Item coordinate data

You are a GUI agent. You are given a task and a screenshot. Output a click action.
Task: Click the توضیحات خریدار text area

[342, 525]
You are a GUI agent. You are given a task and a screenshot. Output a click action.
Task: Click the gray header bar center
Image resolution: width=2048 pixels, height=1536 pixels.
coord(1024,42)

==

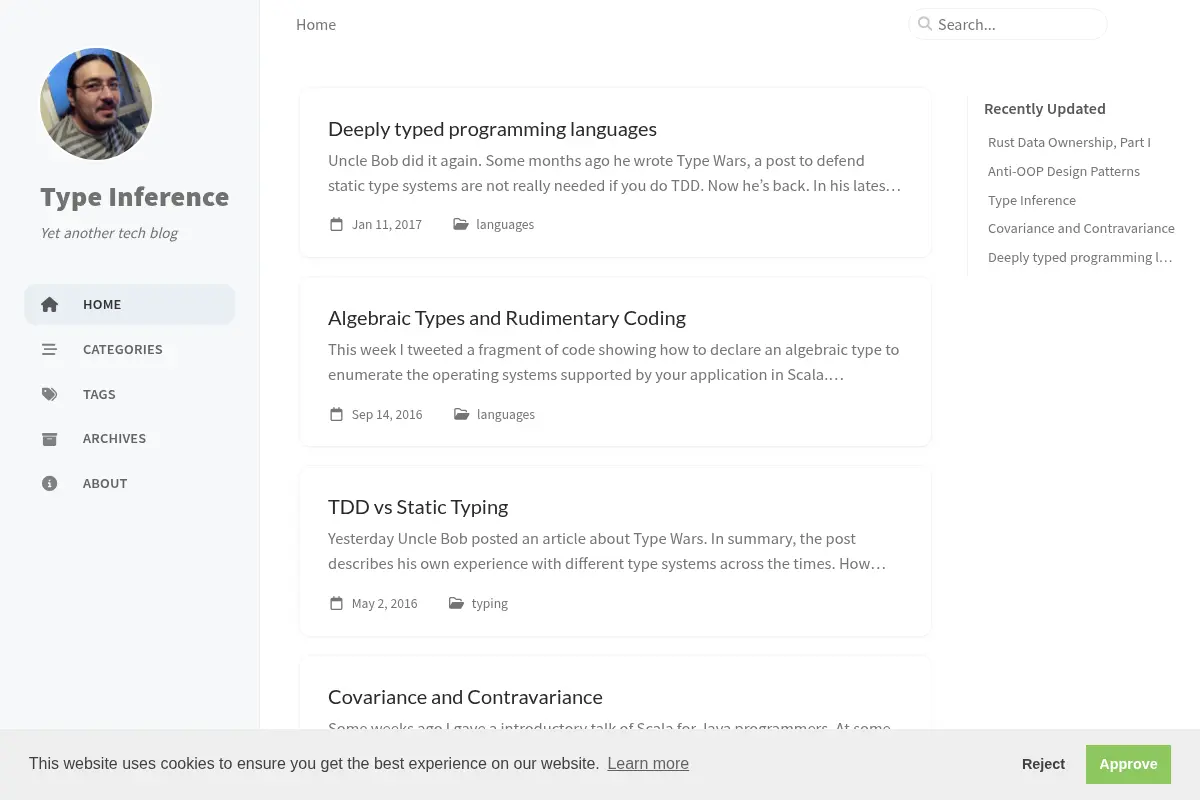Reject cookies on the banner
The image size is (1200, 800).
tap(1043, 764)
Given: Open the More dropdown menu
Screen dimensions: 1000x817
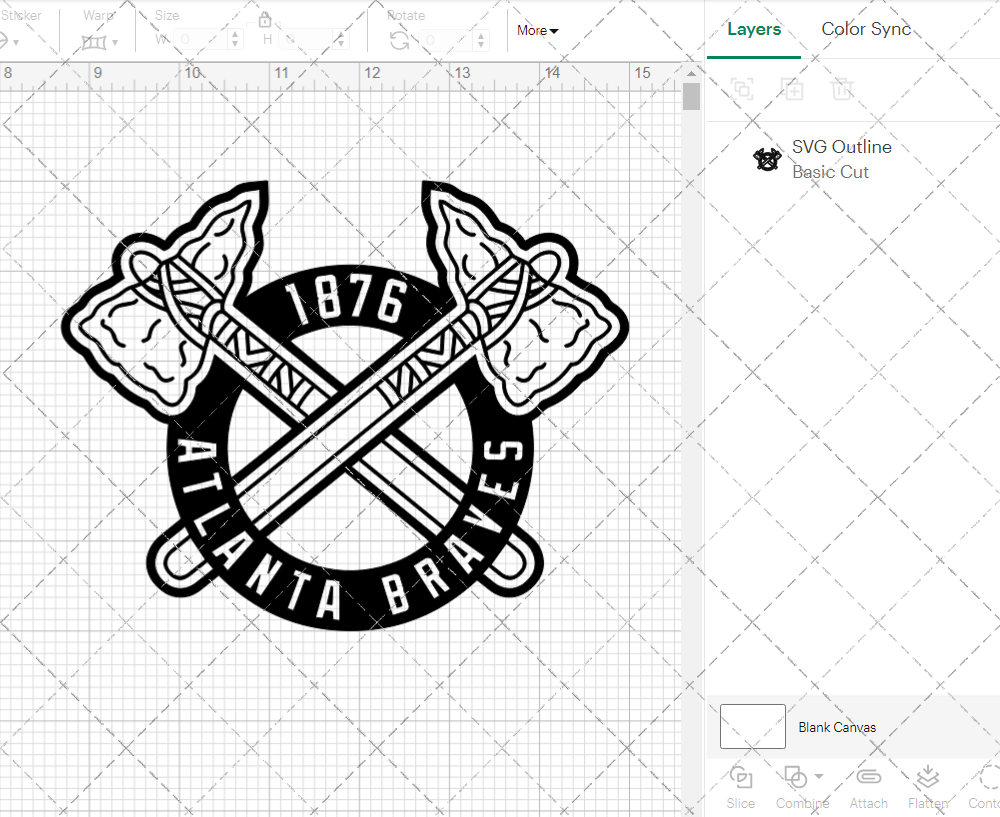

Aim of the exercise: Rewrite the lines between the one holding "Reject cookies on the banner" and the one holding "Screen dimensions: 1000x817", both included, as a JSON list of strings, one string per line with blank lines dropped. Leave the pictures out.

Answer to the problem:
[
  "Reject cookies on the banner",
  "The image size is (1200, 800).",
  "tap(1043, 764)",
  "Given: Open the More dropdown menu",
  "Screen dimensions: 1000x817"
]